Colonoscopy is the most accurate test for cancer of the colon and rectum, proven to detect the disease early and save lives. But even a very good test can be done too often. So why are anywhere from one-third to one-half of Americans over 50 not getting the recommended tests for colorectal cancer? One reason this screening rate lags behind those for some other cancers may be an overemphasis on colonoscopy as the screening test of choice in this country. Many experts, organizations and media spokespeople such as Katie Couric have promoted colonoscopy as the best colorectal screening test. As a result, it has become the most frequently used screening test for colorectal cancer in the U.S.. Here’s when you need it, and when you might not.
So, at what age has colonoscopy proven to be effective enough at preventing cancer to justify its routine use in the general population? Most experts agree that adults who have an average risk of developing colon cancer should have a baseline colonoscopy at age 50 and, if the results come back normal, a follow-up colonoscopy every 10 years thereafter.
However, 50 is not the magic number for everyone. Researchers have identified several risk factors that are believed to make some individuals more prone to developing colon cancer, and therefore may warrant testing at a younger age. These risk factors include:
- Having a first-degree relative (a parent, sibling or child) who was diagnosed with colorectal cancer or polyps – Individuals with a family history colorectal cancer or polyps may have an elevated risk of developing the condition themselves, particularly if a close relative was diagnosed at a young age. As a general rule of thumb, these individuals should begin screening 10 years before the age of the youngest case in his or her immediate family. For example, if an individual’s parent was diagnosed with colon cancer at age 45, that individual should have his or her first colonoscopy by age 35.
- Being of African-American descent – Due to a disproportionately higher incidence of colon cancer among the African-American population, some physicians recommend a baseline colonoscopy at age 45 or earlier for African-Americans.
- Having certain hereditary conditions – Individuals who were diagnosed with familial adenomatous polyposis, hereditary nonpolyposis colon cancer (Lynch syndrome) or other inherited conditions may have a heightened risk of developing colorectal cancer.

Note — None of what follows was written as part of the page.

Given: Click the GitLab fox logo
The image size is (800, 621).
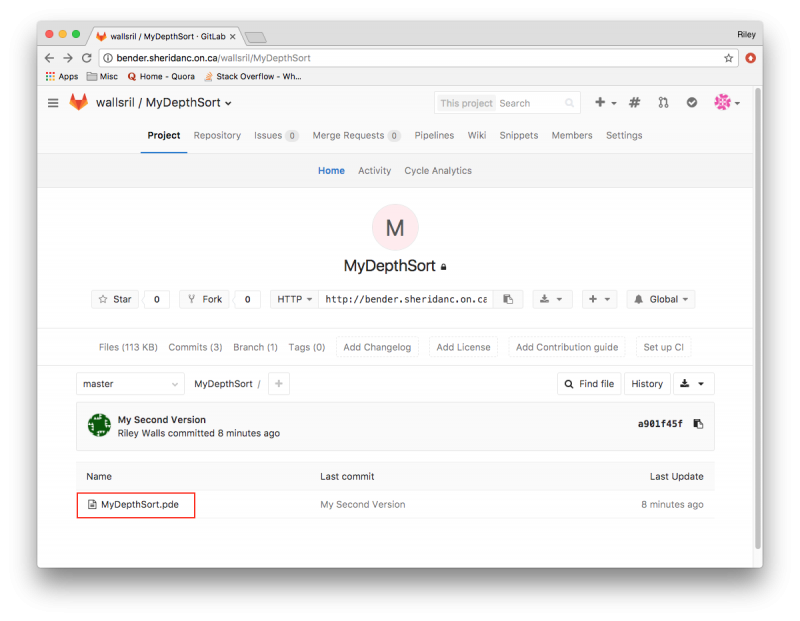Looking at the screenshot, I should 78,103.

For these individuals, a physician may recommend earlier screenings on a case-by-case basis.
The following steps can help protect against colon cancer:
- Make lifestyle changes. Eat more fruits, vegetables, and whole grains, and less fatty foods and red or processed meat. Lose excess weight, exercise, limit alcohol, and don’t smoke.
- Get accurate test results. Carefully follow your doctor’s instructions preparing your bowels before the procedure. If you have questions, call the office and go over them with the nurse.
- Consider alternatives. If you’re at average risk, talk to your doctor about other test options, and ask your insurer about coverage. Other tests that can find polyps and cancer, and require bowel prep, include flexible sigmoidoscopy, which uses a short tube to examine the rectum and lower colon, and CT colonography, in which a tube is inserted into the rectum and an X-ray scanner creates pictures. Stool tests can find signs of cancer and don’t require bowel preparation. Abnormalities found on an alternative test must be followed up with a colonoscopy.
Finally, everyone should be screened for colorectal cancer according to the individual guidelines recommended by a physician. Colon cancer can be one of the most preventable types of cancer – if a patient takes a proactive role in his or her own health care.